The persistent stratus clouds found west of Chile and Peru are important for the coupling of the ocean and atmosphere in the eastern Pacific and thus in the climate of the region. The relatively cool sea-surface temperatures found west of Peru and northern Chile are believed to play a role in maintaining the stratus clouds over the region. In October 2000 a buoy was deployed at 20S, 85W, a site near the center of the stratus region, in order to examine the variability of sea-surface temperature and the temporal evolution of the vertical structure of the upper ocean.
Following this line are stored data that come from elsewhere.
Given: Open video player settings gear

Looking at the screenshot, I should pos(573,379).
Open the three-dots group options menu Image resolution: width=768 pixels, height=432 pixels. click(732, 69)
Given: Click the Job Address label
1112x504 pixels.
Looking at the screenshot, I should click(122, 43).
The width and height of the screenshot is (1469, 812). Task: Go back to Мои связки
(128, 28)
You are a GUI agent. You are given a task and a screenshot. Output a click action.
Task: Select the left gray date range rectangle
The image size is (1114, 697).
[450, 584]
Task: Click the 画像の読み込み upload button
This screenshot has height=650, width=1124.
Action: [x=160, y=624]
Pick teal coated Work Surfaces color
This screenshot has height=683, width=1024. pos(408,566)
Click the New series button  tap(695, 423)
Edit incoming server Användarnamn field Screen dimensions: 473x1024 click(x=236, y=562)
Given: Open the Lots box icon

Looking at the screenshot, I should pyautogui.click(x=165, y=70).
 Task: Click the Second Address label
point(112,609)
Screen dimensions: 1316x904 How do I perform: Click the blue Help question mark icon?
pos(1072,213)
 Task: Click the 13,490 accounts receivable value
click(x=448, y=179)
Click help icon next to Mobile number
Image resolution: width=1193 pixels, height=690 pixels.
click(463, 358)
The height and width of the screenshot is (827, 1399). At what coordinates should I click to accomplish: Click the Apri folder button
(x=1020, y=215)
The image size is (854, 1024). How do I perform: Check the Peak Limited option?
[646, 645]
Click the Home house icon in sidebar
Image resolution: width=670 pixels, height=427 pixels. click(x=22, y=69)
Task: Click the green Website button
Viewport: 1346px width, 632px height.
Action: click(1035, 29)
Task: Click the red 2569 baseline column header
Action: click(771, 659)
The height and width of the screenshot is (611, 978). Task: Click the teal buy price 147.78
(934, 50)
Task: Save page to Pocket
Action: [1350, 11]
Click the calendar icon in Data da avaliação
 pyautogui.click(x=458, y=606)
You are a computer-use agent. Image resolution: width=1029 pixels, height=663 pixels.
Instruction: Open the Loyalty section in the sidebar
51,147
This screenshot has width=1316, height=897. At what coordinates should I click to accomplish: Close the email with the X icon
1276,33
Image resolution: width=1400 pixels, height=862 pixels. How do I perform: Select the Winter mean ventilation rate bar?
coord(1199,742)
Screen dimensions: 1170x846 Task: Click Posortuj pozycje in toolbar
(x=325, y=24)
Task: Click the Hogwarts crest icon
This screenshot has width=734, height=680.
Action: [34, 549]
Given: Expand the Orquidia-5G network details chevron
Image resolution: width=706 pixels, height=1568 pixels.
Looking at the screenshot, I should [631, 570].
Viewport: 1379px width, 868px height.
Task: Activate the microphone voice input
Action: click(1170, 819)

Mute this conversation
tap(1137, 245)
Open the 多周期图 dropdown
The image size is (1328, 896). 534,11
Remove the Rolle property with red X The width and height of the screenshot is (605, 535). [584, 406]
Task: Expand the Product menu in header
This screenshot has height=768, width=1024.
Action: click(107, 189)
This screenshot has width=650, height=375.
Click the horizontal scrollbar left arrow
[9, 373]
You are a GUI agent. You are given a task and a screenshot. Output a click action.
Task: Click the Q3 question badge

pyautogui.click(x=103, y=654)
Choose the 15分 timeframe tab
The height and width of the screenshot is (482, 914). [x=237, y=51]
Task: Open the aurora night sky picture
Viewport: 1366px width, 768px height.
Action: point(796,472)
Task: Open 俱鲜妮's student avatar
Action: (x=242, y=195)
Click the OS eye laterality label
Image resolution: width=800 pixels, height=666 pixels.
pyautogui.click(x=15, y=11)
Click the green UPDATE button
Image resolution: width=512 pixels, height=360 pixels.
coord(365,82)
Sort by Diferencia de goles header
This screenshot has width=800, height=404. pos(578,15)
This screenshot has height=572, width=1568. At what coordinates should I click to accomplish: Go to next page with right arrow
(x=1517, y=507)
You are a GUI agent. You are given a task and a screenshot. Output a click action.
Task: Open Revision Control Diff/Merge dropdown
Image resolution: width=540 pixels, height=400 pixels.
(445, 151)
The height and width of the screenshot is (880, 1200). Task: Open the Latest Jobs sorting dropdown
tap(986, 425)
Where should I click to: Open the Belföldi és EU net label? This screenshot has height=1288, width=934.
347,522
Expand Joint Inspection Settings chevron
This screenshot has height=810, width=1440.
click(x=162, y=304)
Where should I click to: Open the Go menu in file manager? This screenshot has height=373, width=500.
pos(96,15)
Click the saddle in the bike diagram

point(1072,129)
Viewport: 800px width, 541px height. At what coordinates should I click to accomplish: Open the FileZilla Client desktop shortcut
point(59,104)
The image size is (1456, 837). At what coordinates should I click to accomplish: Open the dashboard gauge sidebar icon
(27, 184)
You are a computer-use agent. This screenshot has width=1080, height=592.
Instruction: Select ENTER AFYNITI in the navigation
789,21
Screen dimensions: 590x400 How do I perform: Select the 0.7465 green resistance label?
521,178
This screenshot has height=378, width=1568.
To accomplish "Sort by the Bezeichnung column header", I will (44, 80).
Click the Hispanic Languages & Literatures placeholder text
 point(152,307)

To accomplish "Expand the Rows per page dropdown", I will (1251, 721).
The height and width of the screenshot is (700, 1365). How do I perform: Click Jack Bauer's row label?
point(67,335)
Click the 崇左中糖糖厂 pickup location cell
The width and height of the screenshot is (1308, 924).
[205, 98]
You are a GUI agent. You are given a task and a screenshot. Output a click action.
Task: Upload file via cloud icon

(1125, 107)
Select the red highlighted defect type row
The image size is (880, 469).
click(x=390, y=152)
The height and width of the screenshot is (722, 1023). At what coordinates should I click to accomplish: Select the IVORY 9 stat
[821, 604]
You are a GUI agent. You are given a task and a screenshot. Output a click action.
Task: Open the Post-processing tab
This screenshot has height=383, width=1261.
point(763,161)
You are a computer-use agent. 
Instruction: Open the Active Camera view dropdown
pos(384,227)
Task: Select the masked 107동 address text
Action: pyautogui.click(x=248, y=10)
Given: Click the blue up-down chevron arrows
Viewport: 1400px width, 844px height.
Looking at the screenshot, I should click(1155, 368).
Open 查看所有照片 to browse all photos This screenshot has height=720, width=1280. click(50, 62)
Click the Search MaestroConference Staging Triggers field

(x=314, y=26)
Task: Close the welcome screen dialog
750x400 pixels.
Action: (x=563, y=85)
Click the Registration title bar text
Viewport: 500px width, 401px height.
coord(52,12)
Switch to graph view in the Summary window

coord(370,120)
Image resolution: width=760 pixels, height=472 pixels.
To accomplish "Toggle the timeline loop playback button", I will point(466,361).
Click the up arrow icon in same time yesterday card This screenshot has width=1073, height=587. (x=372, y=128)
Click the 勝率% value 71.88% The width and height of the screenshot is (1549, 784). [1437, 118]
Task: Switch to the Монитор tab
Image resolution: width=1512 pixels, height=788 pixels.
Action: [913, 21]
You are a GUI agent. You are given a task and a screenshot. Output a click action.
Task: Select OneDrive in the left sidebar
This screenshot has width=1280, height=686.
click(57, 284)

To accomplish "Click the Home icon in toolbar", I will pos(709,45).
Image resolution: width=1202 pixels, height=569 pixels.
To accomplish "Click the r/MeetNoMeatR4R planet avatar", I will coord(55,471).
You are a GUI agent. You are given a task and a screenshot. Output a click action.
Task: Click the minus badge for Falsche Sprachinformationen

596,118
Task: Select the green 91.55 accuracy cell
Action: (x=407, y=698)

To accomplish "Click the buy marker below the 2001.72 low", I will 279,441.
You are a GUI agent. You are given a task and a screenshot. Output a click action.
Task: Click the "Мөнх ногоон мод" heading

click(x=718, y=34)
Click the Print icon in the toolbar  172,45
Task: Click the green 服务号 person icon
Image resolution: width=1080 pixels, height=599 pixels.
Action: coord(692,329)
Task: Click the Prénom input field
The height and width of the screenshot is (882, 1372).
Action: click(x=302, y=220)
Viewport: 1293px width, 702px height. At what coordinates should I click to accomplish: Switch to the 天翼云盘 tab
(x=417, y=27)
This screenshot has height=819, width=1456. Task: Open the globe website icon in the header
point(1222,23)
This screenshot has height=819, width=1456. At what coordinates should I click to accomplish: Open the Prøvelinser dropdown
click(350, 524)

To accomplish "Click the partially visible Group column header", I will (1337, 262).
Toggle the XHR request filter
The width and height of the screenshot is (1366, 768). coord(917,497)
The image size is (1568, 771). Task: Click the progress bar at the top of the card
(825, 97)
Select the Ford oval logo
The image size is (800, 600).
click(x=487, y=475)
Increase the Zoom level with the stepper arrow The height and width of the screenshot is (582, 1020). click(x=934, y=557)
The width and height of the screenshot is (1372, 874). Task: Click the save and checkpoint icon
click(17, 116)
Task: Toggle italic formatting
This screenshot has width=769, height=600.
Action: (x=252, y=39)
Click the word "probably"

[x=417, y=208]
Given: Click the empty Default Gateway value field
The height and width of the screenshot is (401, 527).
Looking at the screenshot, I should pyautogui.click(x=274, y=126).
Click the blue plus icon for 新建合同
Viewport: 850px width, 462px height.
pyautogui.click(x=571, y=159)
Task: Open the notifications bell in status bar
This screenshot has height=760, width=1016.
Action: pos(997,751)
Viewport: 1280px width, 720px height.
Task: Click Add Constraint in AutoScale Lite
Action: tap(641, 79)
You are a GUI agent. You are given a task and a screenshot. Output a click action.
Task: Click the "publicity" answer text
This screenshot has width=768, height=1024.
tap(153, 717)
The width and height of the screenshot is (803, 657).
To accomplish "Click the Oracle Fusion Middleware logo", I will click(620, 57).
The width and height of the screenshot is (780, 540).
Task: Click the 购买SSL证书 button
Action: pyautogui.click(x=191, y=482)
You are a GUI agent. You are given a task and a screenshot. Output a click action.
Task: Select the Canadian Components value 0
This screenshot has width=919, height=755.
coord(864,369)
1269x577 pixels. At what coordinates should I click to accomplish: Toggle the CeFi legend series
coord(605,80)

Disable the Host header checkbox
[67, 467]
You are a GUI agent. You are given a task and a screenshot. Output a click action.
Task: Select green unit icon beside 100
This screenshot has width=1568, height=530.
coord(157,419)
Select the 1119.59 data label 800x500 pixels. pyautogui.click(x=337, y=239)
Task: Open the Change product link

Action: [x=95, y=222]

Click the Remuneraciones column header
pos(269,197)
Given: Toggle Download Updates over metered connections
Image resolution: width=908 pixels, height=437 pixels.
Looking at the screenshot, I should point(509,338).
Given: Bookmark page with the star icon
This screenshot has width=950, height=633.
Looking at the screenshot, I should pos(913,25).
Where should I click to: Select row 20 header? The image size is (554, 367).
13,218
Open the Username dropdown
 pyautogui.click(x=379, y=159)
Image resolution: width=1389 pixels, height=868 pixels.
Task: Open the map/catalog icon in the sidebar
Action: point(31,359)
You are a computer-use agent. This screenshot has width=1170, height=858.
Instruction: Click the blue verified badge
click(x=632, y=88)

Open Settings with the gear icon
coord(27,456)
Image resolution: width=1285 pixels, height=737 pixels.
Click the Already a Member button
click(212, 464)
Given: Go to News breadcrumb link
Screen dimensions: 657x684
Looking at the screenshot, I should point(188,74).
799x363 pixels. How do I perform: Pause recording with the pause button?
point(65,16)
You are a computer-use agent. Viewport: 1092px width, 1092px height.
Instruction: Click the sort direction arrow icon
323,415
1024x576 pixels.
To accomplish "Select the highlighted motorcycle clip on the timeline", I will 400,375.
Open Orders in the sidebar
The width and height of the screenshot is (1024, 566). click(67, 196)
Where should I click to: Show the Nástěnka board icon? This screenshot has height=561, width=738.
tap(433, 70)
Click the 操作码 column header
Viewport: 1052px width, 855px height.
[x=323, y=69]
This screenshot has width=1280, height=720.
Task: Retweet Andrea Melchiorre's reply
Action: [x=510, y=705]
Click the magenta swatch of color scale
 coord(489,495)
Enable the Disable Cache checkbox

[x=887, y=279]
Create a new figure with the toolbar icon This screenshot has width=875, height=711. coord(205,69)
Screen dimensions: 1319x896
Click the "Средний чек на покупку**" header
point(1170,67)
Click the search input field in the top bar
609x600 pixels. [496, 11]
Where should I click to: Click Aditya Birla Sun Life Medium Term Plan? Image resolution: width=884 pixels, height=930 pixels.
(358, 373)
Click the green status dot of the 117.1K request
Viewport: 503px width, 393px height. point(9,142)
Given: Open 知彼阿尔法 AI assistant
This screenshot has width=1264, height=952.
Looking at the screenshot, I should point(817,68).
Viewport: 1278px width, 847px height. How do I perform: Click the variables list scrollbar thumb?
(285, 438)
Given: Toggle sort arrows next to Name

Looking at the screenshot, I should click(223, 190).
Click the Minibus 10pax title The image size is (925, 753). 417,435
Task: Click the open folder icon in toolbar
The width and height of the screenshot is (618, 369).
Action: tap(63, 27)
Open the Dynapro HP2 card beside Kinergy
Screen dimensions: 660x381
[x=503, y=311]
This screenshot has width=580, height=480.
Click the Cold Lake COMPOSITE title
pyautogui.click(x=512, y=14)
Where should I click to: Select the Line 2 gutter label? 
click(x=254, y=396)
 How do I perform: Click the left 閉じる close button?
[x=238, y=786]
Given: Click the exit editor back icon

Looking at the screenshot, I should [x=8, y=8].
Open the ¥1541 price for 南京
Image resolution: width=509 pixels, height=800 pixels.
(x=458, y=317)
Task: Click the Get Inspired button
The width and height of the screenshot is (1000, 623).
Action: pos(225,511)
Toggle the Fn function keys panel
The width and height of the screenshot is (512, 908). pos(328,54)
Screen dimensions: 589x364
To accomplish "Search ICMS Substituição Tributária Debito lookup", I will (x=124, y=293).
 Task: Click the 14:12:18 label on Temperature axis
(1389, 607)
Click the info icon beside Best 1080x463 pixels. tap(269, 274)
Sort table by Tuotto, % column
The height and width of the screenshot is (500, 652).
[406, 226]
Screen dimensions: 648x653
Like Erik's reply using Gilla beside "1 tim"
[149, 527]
The buoy was wellinstrumented and obtained accurate time series of the surface forcing as well as time series in the upper ocean of temperature, salinity, and velocity.The variability and the extent to which local forcing explains the temporal evolution of upper ocean structure and heat content was examined. The sources of heating (primarily surface fluxes with weaker contributions from Ekman convergence and transport) are found to be balanced by cooling from the gyre-scale circulation, an eddy flux divergence and vertical diffusion. The deduced eddy flux divergence term is bounded away from zero and represents an order one source of cooling (and freshening). We postulate that the eddy flux divergence represents the effect of the cold coherent eddies formed near the coast, which propagate westward and slowly decay. Direct advection of coastal upwelled water by Ekman transport is negligible. Thus the upwelled water does influence the offshore structure, but through the fluctuating mesoscale flow not the mean transport.